Corporates are increasingly prioritising employees’ mental health, and with good reason. A recent Deloitte study among working Indians found that more than 80 per cent of the respondents reported being affected by at least one adverse mental health symptom, while more than 65 per cent reported at least two symptoms. “I had someone who is 22 come to me and say, ‘this is my budget, this is how much I am saving for therapy, can you accommodate me?’” says Deeksha Bala, a 29-year-old therapist practising in Bengaluru. About 40-50 per cent of her time slots are reserved for clients who cannot afford to pay full price for therapy. “Almost all therapists do some extent of pro bono work, but we also have to earn a living. Corporates covering therapy is a welcome change, now it is time for the government to subsidise mental health intervention.”

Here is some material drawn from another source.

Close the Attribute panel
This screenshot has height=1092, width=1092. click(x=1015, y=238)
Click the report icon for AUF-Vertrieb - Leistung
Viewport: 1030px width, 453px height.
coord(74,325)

Going to therapy, however expensive it may be, is the new normal for Gen Z, which, in a recent survey by Tinder India, revealed a preference for matches who prioritise their mental well-being. “Eighty-five per cent of respondents in Kolkata say that having a partner who values self care is critical to a happy relationship… 81% say they will never compromise on self-care practices or boundaries for a relationship, highest amongst all cities in the country,” says a Tinder India report based on a study of 1,000 18-25-year-old dating singles across 10 Indian cities. Trauma bonding is passe; a new age of bonding over therapy is here.